According to Ricco, spectral signatures of water vapor, water ice and water bound in minerals show up in the infrared part of the spectrum. "These signatures are of keen interest, so the reflected light from the dust plume will be examined carefully for their presence using a unique spectrometer adapted for the LCROSS mission," Ricco said.

"The LCROSS mission will make two impacts separated by about 10 minutes," said Wooden. "The dust and water ice cloud lofted into sunlight will be observable from ground-based telescopes. Imagine an umbrella-shaped cloud that emerges from the limb (a heavenly body's outer disk edge) of the pole of the moon.

"If the cloud contains water ice, the ice will become water vapor, and the energetic ultraviolet solar photons (sunlight) will break it down further into hydroxyl (OH-), which can be detected for hours or even days," she explained.

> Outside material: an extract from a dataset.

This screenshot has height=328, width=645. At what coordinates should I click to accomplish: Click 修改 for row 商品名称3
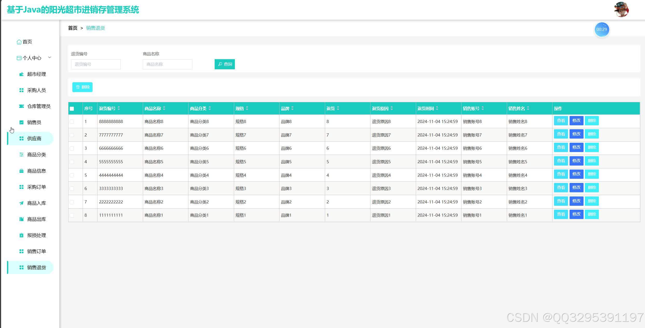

"Also, dust grains will reveal their compositions when they are warmed by the sunlight. The ground-based observations are very important to the studying the longer (tens of minutes to hours) evolution of the cloud," Wooden added.

According to Wooden, it is just this kind of cloud that a comet impact would have created during the heavy bombardment period of the early solar system some four billion years ago. "If the water vapor in such a cloud was dispersed to the poles, it would have refrozen there - making the source of water ice that we now seek to find," said Wooden.

"NASA Ames will host a site selection workshop on Oct. 16 - Oct. 17, 2006, to ask the science community to give us their suggestions as to where the LCROSS impact should occur on the moon - at either the north or south pole," said Heldmann.

According to Colaprete, the LCROSS proposal named Shackleton Crater in the south pole area as an example around which scientists and engineers could develop a mission design. "The process for selecting the impact target will be modeled after the successful Mars Exploration Rover landing site selection method," Colaprete said.